Mammatus may appear as smooth, ragged or lumpy lobes and may be opaque or semitransparent. Because mammatus occur as a grouping of lobes, the way they clump together can vary from an isolated cluster to a field of mamma that spread over hundreds of kilometers to being organized along a line, and may be composed of unequal or similarly-sized lobes. The individual mammatus lobe average diameters of 1–3 km and lengths on average of 0.5 km. A lobe can last an average of 10 minutes, but a whole cluster of mamma can range from 15 minutes to a few hours. They usually are composed of ice, but also can be a mixture of ice and liquid water or be composed of almost entirely liquid water.
Hypothesized formation mechanisms
A large range of types of mammatus clouds exist, each with distinct properties and in distinct environments. Accordingly, there are multiple hypothesized formation mechanisms. Each is discussed below, but each focuses on proposed formation of mammatus in cumulonimbus anvil clouds specifically. Many of these mechanisms shed light on formation in other cloud forms, but they will not be discussed further.
Despite varying hypothesized formation mechanisms, there is one environmental trend that remains common through all of the formation mechanisms; that is, that across the anvil cloud/sub-cloud air boundary there exist sharp gradients in temperature, moisture and momentum (wind shear), which strongly influence interactions therein. The following are the proposed mechanisms, each described with its shortcomings:
- The anvil of a cumulonimbus cloud gradually subsides as it spreads out from its source cloud. As air descends, it warms. However, the cloudy air will warm more slowly (at the moist adiabatic lapse rate) than the sub-cloud, dry air (at the dry adiabatic lapse rate). Because of the differential warming, the cloud/sub-cloud layer destabilizes and convective overturning can occur, creating a lumpy cloud-base. The problems with this theory are that there are observations of mammatus lobes that do not support the presence of strong subsidence in the lobes, and that it is difficult to separate the processes of hydrometeor fallout and cloud-base subsidence, thus rendering it unclear as to whether either process is occurring.
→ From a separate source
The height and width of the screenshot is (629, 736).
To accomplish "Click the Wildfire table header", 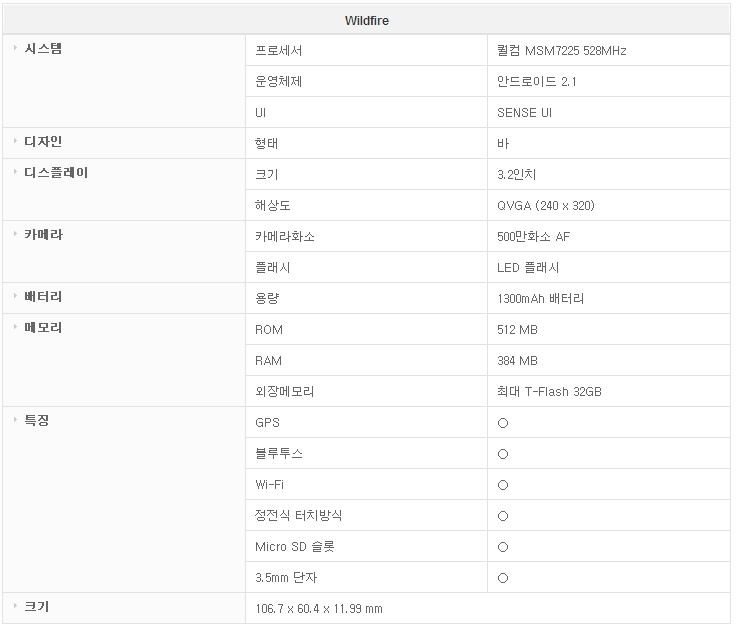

- That said, cooling due to hydrometeor fallout is a second proposed formation mechanism. As hydrometeors fall into the dry sub-cloud air, the air containing the precipitation cools due to evaporation or sublimation. Being now cooler than the environmental air and unstable, they descend until in static equilibrium, at which point a restoring force curves the edges of the fallout back up, creating the lobed appearance. One problem with this theory is that observations show that cloud-base evaporation does not always produce mammatus. This mechanism could be responsible for the earliest stage of development, but other processes (namely process 1, above) may come into play as the lobes are formed and mature.
- There may also be destabilization at cloud base due to melting. If the cloud base exists near the freezing line, then the cooling in the immediate air caused by melting can lead to convective overturning, just as in the processes above. However, this strict temperature environment is not always present.
- The above processes specifically relied on the destabilization of the sub-cloud layer due to adiabatic or latent heating effects. Discounting the thermodynamical effects of hydrometeor fallout, another mechanism proposes that dynamics of the fallout alone are enough to create the lobes. Inhomogeneities in the masses of the hydrometeors along the cloud-base may cause inhomogeneous descent along the base. Frictional drag and associated eddy-like structures create the lobed appearance of the fallout. The main shortcoming of this theory is that vertical velocities in the lobes have been observed to be greater than the fall speeds of the hydrometeors within them; thus, there should be a dynamical downward forcing, as well.
- Another method, that was first proposed by Kerry Emanuel, is called cloud-base detrainment instability (CDI), which acts very much like convective cloud-top entrainment. In CDI, cloudy air is mixed into the dry sub-cloud air rather than precipitating into it. The cloudy layer destabilizes due to evaporative cooling and mammatus are formed. Issues with this mechanism are that it fails to explain why mammatus are located in specific locations in the anvil rather than under the entire anvil, and it fails to explain how the mixing originates.
- Clouds undergo thermal reorganization due to radiative effects as they evolve. There are a couple of ideas as to how radiation can cause mammatus to form. One is that, because clouds radiatively cool (Stefan-Boltzmann law) very efficiently at their tops, entire pockets of cool, negatively buoyant cloud can penetrate downward through the entire layer and emerge as mammatus at cloud-base. Another idea is that as the cloud-base warms due to radiative heating from land surface's longwave emission, the base destabilizes and overturns. This method is only valid for optically thick clouds. However, the nature of anvil clouds is that they are largely made up of ice, and are therefore relatively optically thin.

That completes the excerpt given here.